Non-Hausdorff manifold

The most familiar non-Hausdorff manifold is the line with two origins, or bug-eyed line.

This is the quotient space of two copies of the real line

R × {a} and R × {b}

with the equivalence relation

${\displaystyle (x,a)\sim (x,b){\text{ if }}x\neq 0.}$

This space has a single point for each nonzero real number r and two points 0_a and 0_b. A local base of open neighborhoods of ${\displaystyle 0_{a}}$ in this space can be thought to consist of sets of the form ${\displaystyle \{r\in \mathbb {R} \setminus \{0\}\vert -\varepsilon <r<\varepsilon \}\cup \{0_{a}\}}$, where ${\displaystyle \varepsilon }$ is any positive real number. A similar description of a local base of open neighborhoods of ${\displaystyle 0_{b}}$ is possible.

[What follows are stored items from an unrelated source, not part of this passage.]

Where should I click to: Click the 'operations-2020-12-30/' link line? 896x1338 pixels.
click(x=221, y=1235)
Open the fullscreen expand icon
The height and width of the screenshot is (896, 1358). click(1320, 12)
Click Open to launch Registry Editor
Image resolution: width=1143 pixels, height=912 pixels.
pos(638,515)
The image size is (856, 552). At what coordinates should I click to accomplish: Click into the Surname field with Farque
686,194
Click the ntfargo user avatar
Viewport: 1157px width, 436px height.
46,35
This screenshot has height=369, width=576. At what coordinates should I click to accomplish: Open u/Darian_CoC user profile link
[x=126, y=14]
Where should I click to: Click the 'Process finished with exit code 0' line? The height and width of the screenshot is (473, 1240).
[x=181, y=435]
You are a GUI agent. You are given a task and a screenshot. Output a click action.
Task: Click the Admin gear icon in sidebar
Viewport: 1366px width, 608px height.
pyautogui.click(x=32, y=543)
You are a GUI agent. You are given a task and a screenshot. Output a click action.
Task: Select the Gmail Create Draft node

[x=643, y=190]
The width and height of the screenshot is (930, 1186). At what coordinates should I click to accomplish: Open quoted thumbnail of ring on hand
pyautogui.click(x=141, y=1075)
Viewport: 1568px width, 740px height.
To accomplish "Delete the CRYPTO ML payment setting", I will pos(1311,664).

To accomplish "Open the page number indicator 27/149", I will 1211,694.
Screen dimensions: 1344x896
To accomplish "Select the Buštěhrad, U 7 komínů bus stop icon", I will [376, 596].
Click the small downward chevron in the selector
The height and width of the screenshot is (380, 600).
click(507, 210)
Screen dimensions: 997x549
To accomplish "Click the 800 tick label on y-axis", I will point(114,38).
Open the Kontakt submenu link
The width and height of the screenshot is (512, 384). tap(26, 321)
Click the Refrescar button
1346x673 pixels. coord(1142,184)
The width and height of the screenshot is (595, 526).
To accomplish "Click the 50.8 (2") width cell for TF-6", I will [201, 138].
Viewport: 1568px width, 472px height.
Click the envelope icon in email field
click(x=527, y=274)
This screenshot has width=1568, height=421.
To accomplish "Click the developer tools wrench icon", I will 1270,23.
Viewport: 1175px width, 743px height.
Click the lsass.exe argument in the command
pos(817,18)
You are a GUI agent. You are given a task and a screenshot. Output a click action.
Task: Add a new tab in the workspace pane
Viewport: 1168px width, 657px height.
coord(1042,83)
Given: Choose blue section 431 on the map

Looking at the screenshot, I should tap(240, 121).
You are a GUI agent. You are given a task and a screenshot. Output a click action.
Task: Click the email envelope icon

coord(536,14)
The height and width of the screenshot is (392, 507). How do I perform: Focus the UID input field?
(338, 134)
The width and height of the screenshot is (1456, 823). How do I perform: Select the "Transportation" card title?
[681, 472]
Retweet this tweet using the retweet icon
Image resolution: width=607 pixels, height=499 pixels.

Thus, in this space all neighbourhoods of 0_a intersect all neighbourhoods of 0_b, so it is non-Hausdorff.

Further, the line with two origins does not have the homotopy type of a CW-complex, or of any Hausdorff space.[1]

Similar to the line with two origins is the branching line.

This is the quotient space of two copies of the real line

R × {a} and R × {b}

with the equivalence relation

${\displaystyle (x,a)\sim (x,b){\text{ if }}x<0.}$

This space has a single point for each negative real number r and two points ${\displaystyle x_{a},x_{b}}$ for every non-negative number: it has a "fork" at zero.

The etale space of a sheaf, such as the sheaf of continuous real functions over a manifold, is a manifold that is often non-Hausdorff. (The etale space is Hausdorff if it is a sheaf of functions with some sort of analytic continuation property.)[2]